We need to retain key personnel to support our products and ongoing operations.
The development and marketing of our VoIP products and services will continue to place a significant strain on our limited personnel, management, and other resources. Our future success depends upon the continued services of our executive officers and other key employees who have critical industry experience and relationships that we rely on to implement our business plan. Except for Mr. Shimmy Zimels, our Chief Executive Officer, none of our officers or key employees is bound by employment agreements for any specific term. The loss of the services of any of these officers or key employees could delay the development and introduction of, and negatively impact our ability to sell, our products which could adversely affect our financial results and impair our growth. We currently do not maintain key person life insurance policies on any of our employees.
Our ability to provide our service is dependent upon third-party facilities and equipment, the failure of which could cause delays or interruptions of our service, damage our reputation, cause us to lose customers and limit our growth.

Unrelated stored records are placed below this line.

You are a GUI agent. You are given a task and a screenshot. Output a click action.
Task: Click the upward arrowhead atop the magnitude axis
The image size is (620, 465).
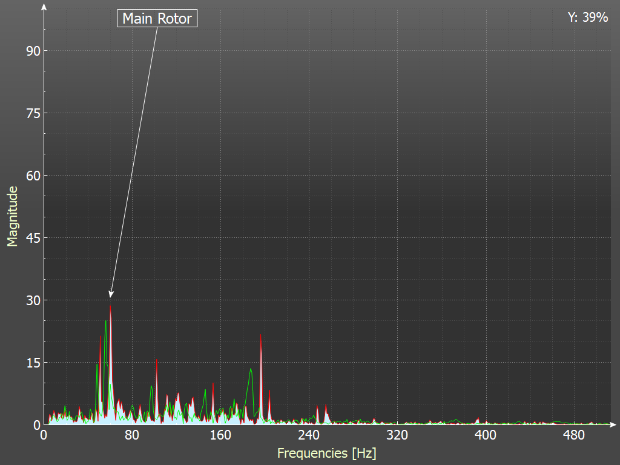(x=44, y=7)
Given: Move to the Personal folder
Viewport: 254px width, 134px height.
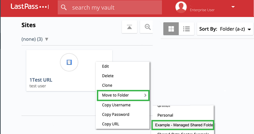Looking at the screenshot, I should click(165, 115).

Our success depends on our ability to provide quality and reliable service, which is in part dependent upon the proper functioning of facilities and equipment owned and operated by third parties and is, therefore, beyond our control. Unlike traditional wireline telephone service or wireless service, our service requires our customers to have an operative broadband Internet connection and an electrical power supply, which are provided by the customer's Internet service provider and electric utility company, respectively, and not by us. The quality of some broadband Internet connections may be too poor for customers to use our services properly. In addition, if there is any interruption to a customer's broadband Internet service or electrical power supply, that customer will be unable to make or receive calls, including emergency calls, using our service. We also outsource several of our network functions to third-party providers. For example, we outsource the maintenance of our regional data connection points, which are the facilities at which our network interconnects with the public switched telephone network. If our third-party service providers fail to maintain these facilities properly, or fail to respond quickly to problems, our customers may experience service interruptions. Our customers have experienced such interruptions in the past and will experience interruptions in the future. In addition, our new E-911 service is currently dependent upon a third-party provider. Interruptions in service from this vendor could cause failures in our customers' access to E-911 services. Interruptions in our service caused by third-party facilities have in the past caused and may in the future cause us to lose customers, or cause us to offer substantial customer credits, which could adversely affect our revenue and profitability. If interruptions adversely affect the perceived reliability of our service, we may have difficulty attracting new customers and our brand, reputation and growth will be negatively impacted.
Third parties might infringe upon our proprietary technology.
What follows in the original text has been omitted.